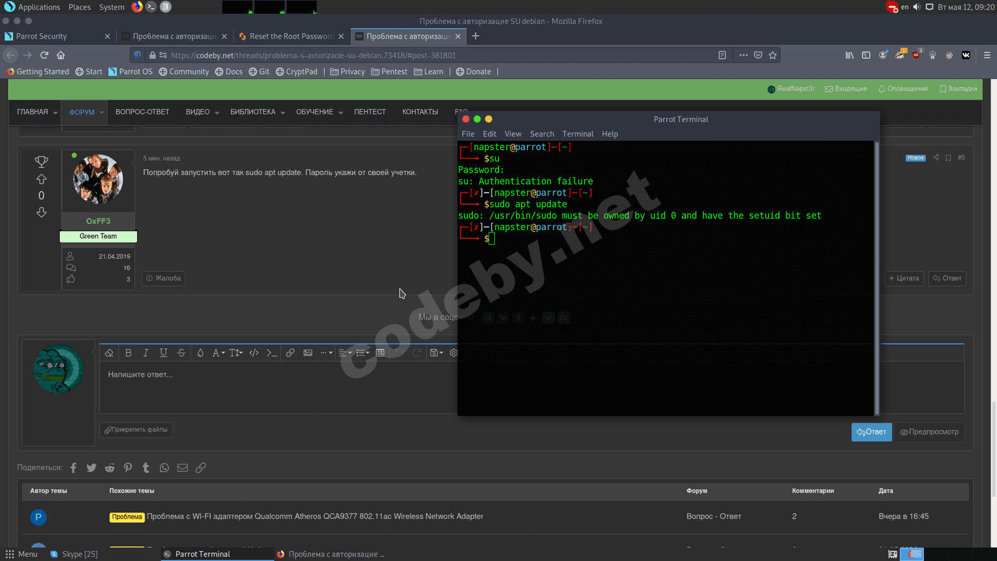The image size is (997, 561).
Task: Click the Предпросмотр preview button
Action: pyautogui.click(x=929, y=432)

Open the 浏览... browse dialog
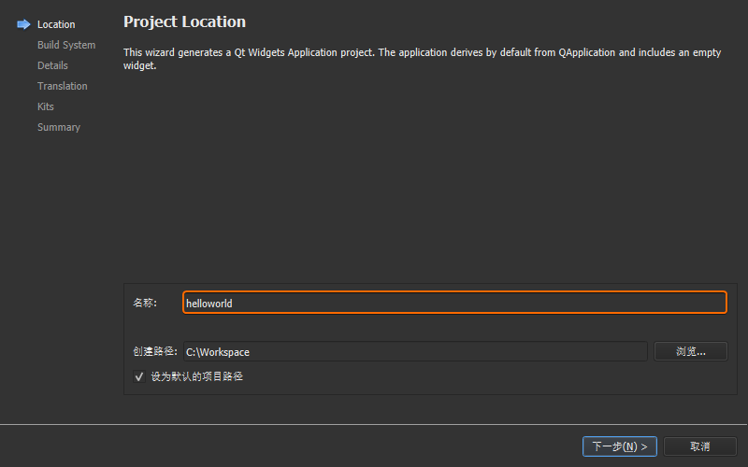[x=690, y=352]
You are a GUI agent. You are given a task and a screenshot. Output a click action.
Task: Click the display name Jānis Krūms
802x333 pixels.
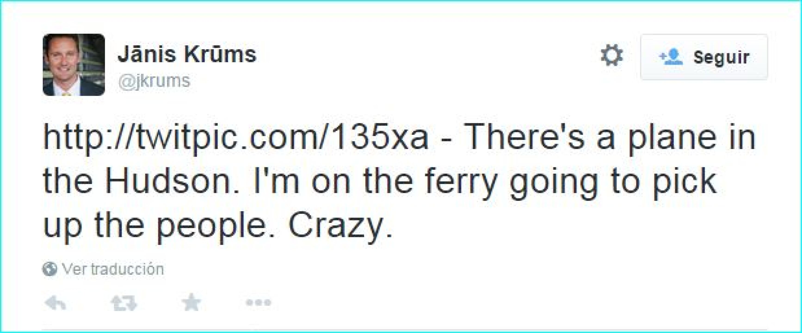point(187,54)
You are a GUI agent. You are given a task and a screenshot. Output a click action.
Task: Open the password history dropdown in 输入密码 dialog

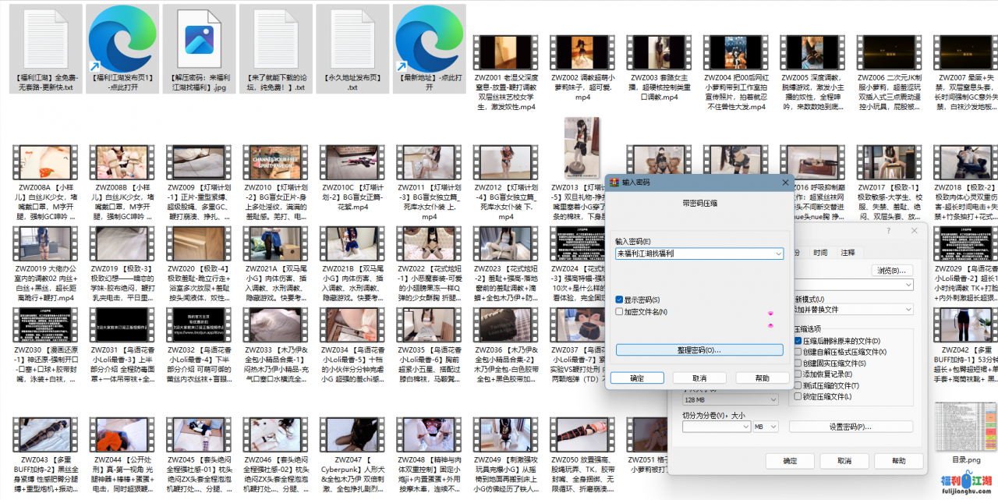point(778,254)
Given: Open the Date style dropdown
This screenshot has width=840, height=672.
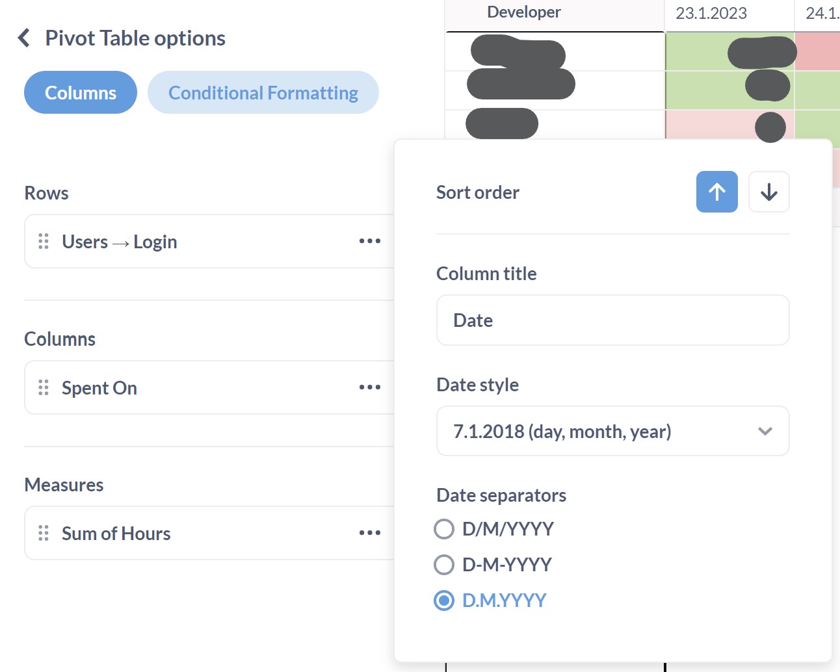Looking at the screenshot, I should tap(612, 431).
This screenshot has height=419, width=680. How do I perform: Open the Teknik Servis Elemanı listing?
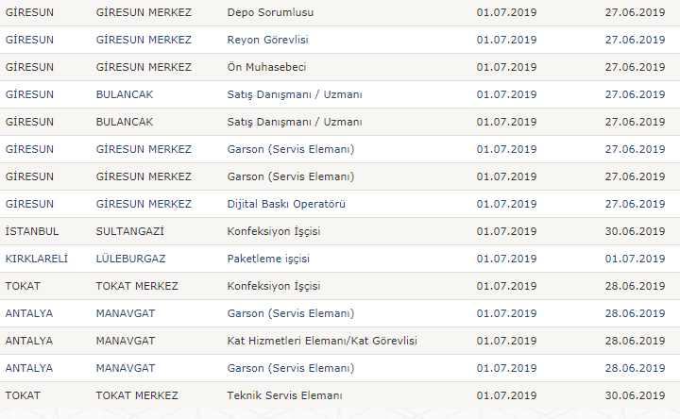[284, 395]
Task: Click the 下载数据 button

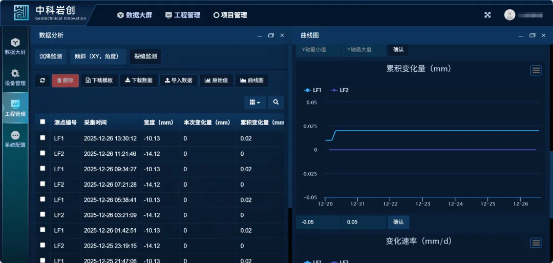Action: 139,80
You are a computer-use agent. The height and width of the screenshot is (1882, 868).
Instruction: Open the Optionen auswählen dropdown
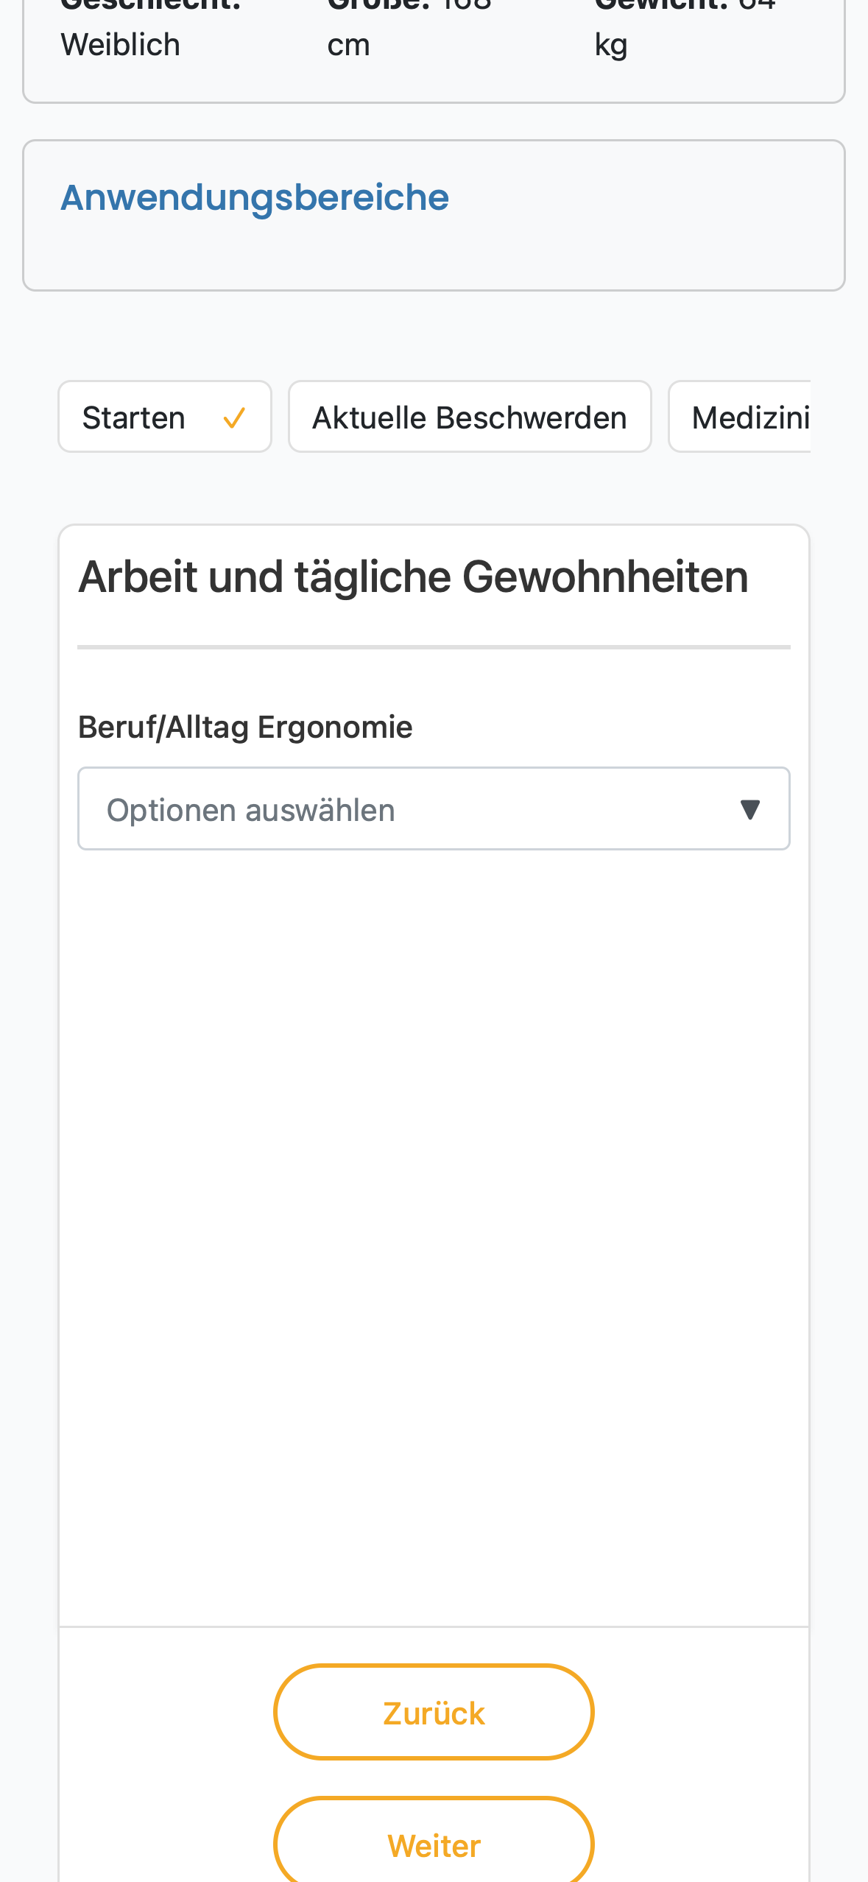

▬▬▬▬▬▬▬▬▬▬

Please write out the lines above exactly, from the one that contains "Task: Open the" through the final line, and include none of the pictures.

#### TASK ANSWER
Task: Open the password history dropdown in 输入密码 dialog

point(778,254)
Given: Open the Date style dropdown
This screenshot has width=840, height=672.
Looking at the screenshot, I should tap(612, 431).
This screenshot has height=419, width=680. How do I perform: Open the Teknik Servis Elemanı listing?
[284, 395]
Task: Click the 下载数据 button

Action: 139,80
You are a computer-use agent. The height and width of the screenshot is (1882, 868).
Instruction: Open the Optionen auswählen dropdown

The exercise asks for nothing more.